Rio de Janeiro – O Brasil teve um excelente desempenho na 51ª Olimpíada Internacional de Matemática (IMO), que reuniu 98 países na cidade de Astana, capital do Cazaquistão.
Representado por seis estudantes, nossa equipe conquistou duas medalhas de prata, uma de bronze e três menções honrosas. Em cada dia, os participantes têm de resolver três problemas em 4 horas e meia.
Para a resolução das questões, os alunos necessitam muito mais de criatividade e habilidades matemáticas, do que simplesmente conhecimentos e fórmulas aplicadas. O único carioca no grupo, Matheus Secco, 17, aluno do Sistema Elite de Ensino, que em 2009 conquistou medalha de ouro na Olimpíada Brasileira de Matemática e na Iberoamericana, conquistou a prata na Olimpíada Internacional. “Pretendo seguir a carreira de matemático e usar a experiência do evento em pesquisas acadêmicas”, enfatiza.
Para Luciano Monteiro de Castro, um dos coordenadores da competição, o segredo do desempenho desses jovens é o amor que têm pelo o quê fazem: Os campeões da matemática não abdicam da diversão para estudar, eles se divertem estudando, diz Luciano que também é professor de matemática do Sistema Elite de Ensino. O Brasil começou a participar da competição em 1979 e já conquistou 90 medalhas, sendo oito de ouro, 23 de prata e 59 de bronze.
Em cada dia, os alunos resolvem três problemas em 4 horas e meia. Para a resolução das questões, necessitam muito mais de criatividade e habilidades matemáticas do que simplesmente conhecimentos e fórmulas aplicadas.

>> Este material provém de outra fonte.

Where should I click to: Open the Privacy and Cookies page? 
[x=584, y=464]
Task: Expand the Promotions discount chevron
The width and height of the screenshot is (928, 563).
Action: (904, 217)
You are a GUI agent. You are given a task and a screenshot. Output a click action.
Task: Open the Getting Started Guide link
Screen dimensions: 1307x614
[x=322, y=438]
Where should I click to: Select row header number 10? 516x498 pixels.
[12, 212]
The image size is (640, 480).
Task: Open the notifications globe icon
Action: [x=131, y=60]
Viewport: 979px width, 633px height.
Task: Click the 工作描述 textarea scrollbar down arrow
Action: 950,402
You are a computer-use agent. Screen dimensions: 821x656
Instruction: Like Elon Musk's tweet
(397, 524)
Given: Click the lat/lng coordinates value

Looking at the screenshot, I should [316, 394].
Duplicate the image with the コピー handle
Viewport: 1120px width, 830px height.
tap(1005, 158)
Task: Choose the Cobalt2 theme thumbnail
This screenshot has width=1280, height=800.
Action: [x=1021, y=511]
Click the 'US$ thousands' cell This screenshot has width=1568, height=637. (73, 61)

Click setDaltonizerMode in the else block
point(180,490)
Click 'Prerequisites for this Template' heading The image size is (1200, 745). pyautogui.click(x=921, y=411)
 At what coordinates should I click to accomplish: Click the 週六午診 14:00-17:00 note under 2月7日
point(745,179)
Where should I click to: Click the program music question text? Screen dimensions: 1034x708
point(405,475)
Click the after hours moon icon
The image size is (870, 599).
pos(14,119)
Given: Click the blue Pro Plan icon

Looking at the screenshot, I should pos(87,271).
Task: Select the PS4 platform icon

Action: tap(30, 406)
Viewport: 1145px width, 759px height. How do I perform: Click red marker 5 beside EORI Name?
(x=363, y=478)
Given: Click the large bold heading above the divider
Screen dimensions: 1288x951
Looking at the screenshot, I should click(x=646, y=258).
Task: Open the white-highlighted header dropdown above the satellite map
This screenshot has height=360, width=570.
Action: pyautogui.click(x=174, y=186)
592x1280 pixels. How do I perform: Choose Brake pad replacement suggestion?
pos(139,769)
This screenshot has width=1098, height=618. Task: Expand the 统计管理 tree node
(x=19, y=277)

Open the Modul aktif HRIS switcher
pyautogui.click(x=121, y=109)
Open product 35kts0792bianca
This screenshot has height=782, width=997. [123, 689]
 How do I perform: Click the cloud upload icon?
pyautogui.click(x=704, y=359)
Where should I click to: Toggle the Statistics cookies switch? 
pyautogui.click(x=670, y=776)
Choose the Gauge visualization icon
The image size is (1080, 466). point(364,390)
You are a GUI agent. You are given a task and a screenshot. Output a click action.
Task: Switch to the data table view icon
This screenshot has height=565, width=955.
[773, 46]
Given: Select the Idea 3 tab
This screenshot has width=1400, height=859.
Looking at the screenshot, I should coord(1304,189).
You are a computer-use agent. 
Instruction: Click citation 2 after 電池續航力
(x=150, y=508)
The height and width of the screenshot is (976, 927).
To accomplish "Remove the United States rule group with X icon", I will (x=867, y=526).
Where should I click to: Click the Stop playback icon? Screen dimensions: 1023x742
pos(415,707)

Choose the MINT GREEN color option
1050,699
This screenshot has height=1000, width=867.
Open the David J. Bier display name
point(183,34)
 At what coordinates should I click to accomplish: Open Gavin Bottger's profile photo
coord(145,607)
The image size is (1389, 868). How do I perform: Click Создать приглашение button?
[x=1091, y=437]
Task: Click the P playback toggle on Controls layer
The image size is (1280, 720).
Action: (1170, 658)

A participação brasileira é organizada através da Olimpíada Brasileira de Matemática (OBM), que faz parte do projeto conjunto da Sociedade Brasileira de Matemática (SBM), do Instituto Nacional de Matemática Pura e Aplicada (IMPA) e conta com o apoio do Conselho Nacional de Desenvolvimento Científico e Tecnológico (CNPq) e do Instituto Nacional de Ciência e Tecnologia de Matemática (INCT Mat).